William Kennedy is the writer with the most interesting spin problem since, in his case, advocacy so often takes place on multiple levels: There is the advocacy engaged in by the author. And there is the placement, within several of these books, of a key character who is himself an advocate. "Legs," about the real-life gangster Jack "Legs" Diamond, is narrated by the gangster's attorney and pal, Marcus Gorman, who skillfully argues Diamond's case both in and out of the courtroom. The title character of "Billy Phelan's Greatest Game" has a columnist coming to his defense in the pages of the Albany Times Union.
"Legs" Diamond, Marcus Gorman, and Billy Phelan also figure in "Roscoe," a work that magnifies this phenomena yet further. The lawyer here pleads for clients both respectable and unsavory, but primarily offers an apologia for his own life: the pleader pleading for himself. As usual in a Kennedy novel, it is complicated because Roscoe feels remorse about participating in skulduggery to keep those no-good Republicans at bay and his clique on top, but he sees mitigating circumstances behind his failings and misdeeds.
In the old-fashioned world of this novel, traits like loyalty, discretion, and honor in war are presented as praiseworthy, and cowardice as blameworthy. Or are they? We are pressed to withhold judgment until we consider the context.
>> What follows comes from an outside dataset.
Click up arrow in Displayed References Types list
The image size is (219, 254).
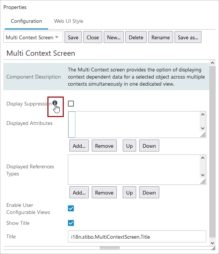pyautogui.click(x=203, y=158)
In flashbacks, Roscoe revisits his youthful service in World War I. What he did looks like cowardice but is really something else. He was running toward the rear in flight, not from the Germans, but from rats that infested his camp and were swarming all over him. He strayed near the battle line and got hit by friendly fire. Back at headquarters he forged a battle citation for himself and was awarded the Distinguished Service Cross based on the sham citation. Roscoe says:
"Fraudulent? Perhaps. But he was under direct fire at the German line, he was in the heavy action, and his own buddies shot and damn near killed him. Must we quibble about motives? When is a hero not a hero? If a hero falls alone in a trench does he make a heroic sound? Take a guess."
The episode has a Quixote-like charm, though the italics tug at the reader's sleeve in a manner characteristic of the entire Albany cycle. Consigliere Marcus Gorman sounded in "Legs," allowing as how the murderous sadist Diamond "was a liar, of course, a perjurer, all of that, but he was also a venal man of integrity, for he never ceased to renew his vulnerability to punishment, death and damnation."
In "Roscoe," the medal incident is offered as the skeleton in the closet that explains why Roscoe Conway chose to be a behind-the-scenes politico, legal beagle for Democrats in trouble, and dirty trickster instead of following in his father's footsteps by seeking elective office. Still other reasons Roscoe gave up his higher aspirations are thrown in later, muddying the impression originally given that the fake medal was decisive. The rehashing of decisions made, paths taken or not, feels not only ragged but like an overdraft on our sympathy account.
Weary of all the pay-offs, the rigged elections, the collusion with underworld types, Roscoe is left "awash in guilt, which he doesn't accept." It was "Life [that] made me do it.... I'm innocent. I would never do such things on my own. It's a trick. It's a trap to make me powerful, rich, and happy." This classic protesting-too-much is supposed to sound evasive of responsibility--but in an endearingly rascally way. And that's the weasely game that William Kennedy always ends up playing: His client is trying to beat the rap but, in a way, not really--which means he really deserves to beat the rap, right?
Lauren Weiner is a writer working in Washington, D.C.